Four bodies, including a toddler, were found in a third-floor hallway trying to escape the building and two other bodies were found in rooms on same level. When it was built 20 year ago, the building met codes that didn't require sprinklers.

Sen. David Thomas, R-Fountain Inn, said the state needs to do more to prevent such tragedies in the future in all public places where people may gather, including schools and auditoriums. "We're going to have to look very, very closely now at everything that has been constructed," Thomas said.

Putting sprinklers into new construction is far less expensive than retrofitting existing structures, but Thomas said the state can provide insurers and businesses with incentives to encourage that.

"There are ways that you can talk about perhaps deduction, tax incentives, particularly if we give inducements to insurance companies to give breaks," said Thomas, the Senate's Banking and Insurance chairman. "You can encourage the companies themselves with tax deductions and you can encourage the insurance companies insuring those companies to give those incentives" through policy discounts.

Apart from that, Thomas wants signs warning people that they may be staying in hotels or attending events at places that lack sprinkler systems. "In the lobby it needs to say: 'Warning: This building does not have a sprinkler system,'" Thomas said. "At least you should give people a fair warning.

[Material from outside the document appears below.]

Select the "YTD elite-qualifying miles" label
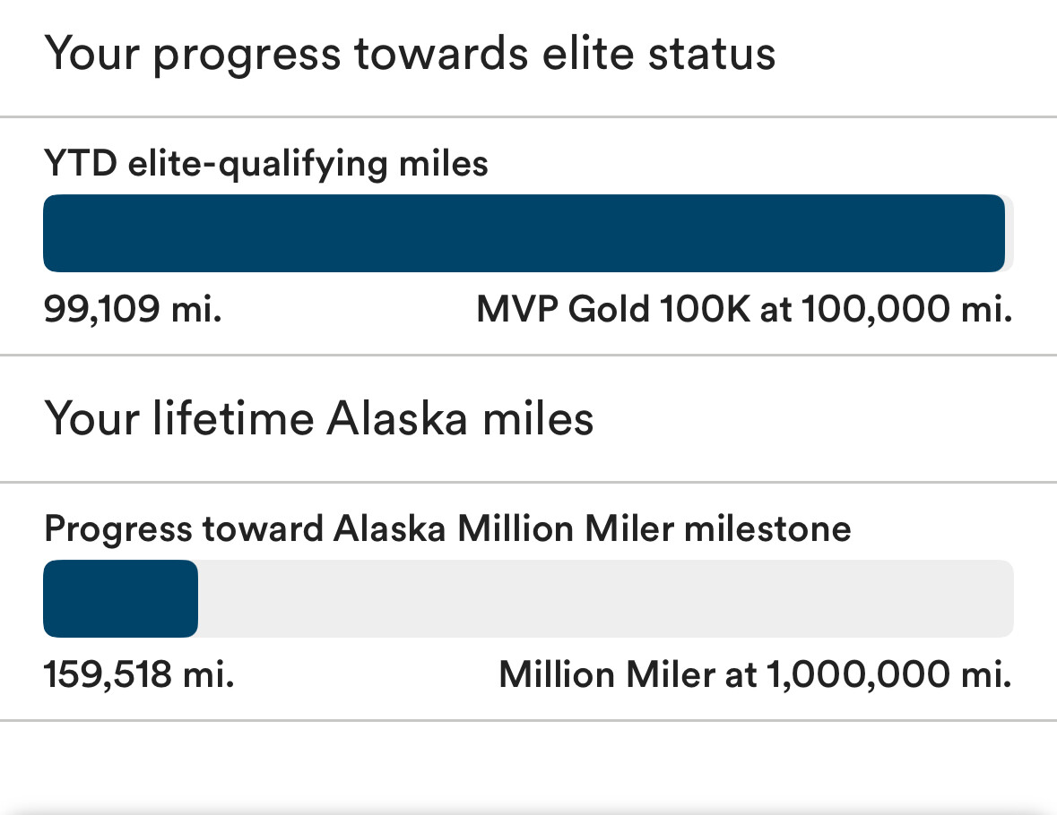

Then they can think through, 'What am I going to do in the case of a fire?'"

Motels also should have to post clear instructions about what guests should do if there is a fire that goes beyond escape routes, Thomas said. "To leave your room sometimes is not the best thing to do," he said.

Thomas called for the changes as he told senators that the fatal fire at the Comfort Inn fire had been set.

"Information that I am getting from sources ... close to the fire investigation are saying that they believe it is arson," Thomas later told The Associated Press. He said one of his sources thinks "the fire was set with gasoline at the entryway of the third floor" by someone with ties to one of the victims.

"I didn't know he was an investigator," said Greenville County Sheriff's Sgt. Shea Smith. He would not confirm nor deny Thomas' claim but said no investigator has released any information to the public.

One of Thomas' sources, when questioned by the AP, would not confirm the senator's remarks.